- _Problem set_:
- a) List each span of time, given as a count of winters or years, that the wood stove forum post mentions.
- b) Continue the wood stove forum post from where it stops.

- _Provided passage_:
☆ ☆ ☆ ☆ ☆ ☆ ☆
I have a 1979 Lange, a Danish stove that I was the original owner of in 79, and burned it 24/7 for 5 winters, and compared to the old wood gobblers I had before, thought I had died and gone to heaven. It produced enough heat to keep a drafty southern Wisconsin farmhouse warm and always left a nice bed of coals for in the morning.  After 5 years, I moved, crated it up safely and always stored it in the house with the exception of one winter in a decent shed.  It was considered state of the art back then.
I have finished some remodeling and am ready to install a wood stove in a home that otherwise has hydronic heat--one main floor of ~2000 sq ft where the stove will be--good and tight construction and very well insulated in northern Wisconsin with a passive air intake for fresh air.  There is a basement that can get it's heat from a separate hydronic zone down there.
Until doing a little research and a lot of reading on this forum, I didn't know stoves had made so many advances in the last 30 years. My stove was tested and listed by Maine in 78, has met the specs of that time and my insurance is good with the info that that testing provided.
☆ ☆ ☆ ☆ ☆ ☆ ☆
- _Given entries_:

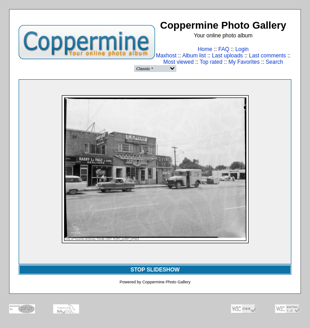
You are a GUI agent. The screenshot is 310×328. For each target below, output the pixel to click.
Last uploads (227, 55)
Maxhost (166, 55)
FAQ (223, 49)
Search (274, 62)
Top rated (211, 62)
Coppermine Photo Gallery (166, 282)
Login (242, 49)
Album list (194, 55)
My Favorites (244, 62)
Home (205, 49)
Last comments (267, 55)
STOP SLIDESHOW (155, 269)
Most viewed (178, 62)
☆ ☆ ☆ ☆ ☆ ☆ ☆
- _Exercise answers_:
- a)
- 5 winters
- 5 years
- one winter
- the last 30 years

- b)
The Lange is a cast box, kind of like the Jotuls of that era, with a chamber above the main firebox that required the exhaust to make to u-turns to exit, unless you opened a bypass and then the exhaust went straight up.  The stove was great, but I used to get creosote on the cap spark arrester to the point it would run down the outside of the class A chimney pipe.  I am now wondering if that was the stove's fault, or if I was guilty or cutting down the air flow too soon and I was the problem rather than the stove.
I am debating buying a new stove (Hearthstone Mansfield or VC Encore or ?) or using the Lange and letting it cruise with a little more air to solve the creosote problem.  Any thoughts?  Thanks in advance,  Riverbrother.


----------



## pen (Feb 4, 2011)

Welcome to the site!  You are in the company of a large group of pyro junkies as I am sure you already know.  

Are you planning on 24/7 burning or just occasional? 

What are your wood heating goals?

pen


----------



## holg (Feb 4, 2011)

Planning on 24/4 until I can cut down the out-of-the home work responsibilities, then 24/7.  I would like to heat the main kitchen/dining/livingroom open concept, with some overflow to the bedrooms via a 7' wide hallway with an overhead fan.
Thanks


----------



## pen (Feb 4, 2011)

Since that stove is still in model condition, you should be able to heat just fine with it so long as it is installed according to all appropriate distances to combustables (of course) and with a suitable chimney.

If you were to switch to a more modern stove you would save some wood and perhaps extend burn times as well.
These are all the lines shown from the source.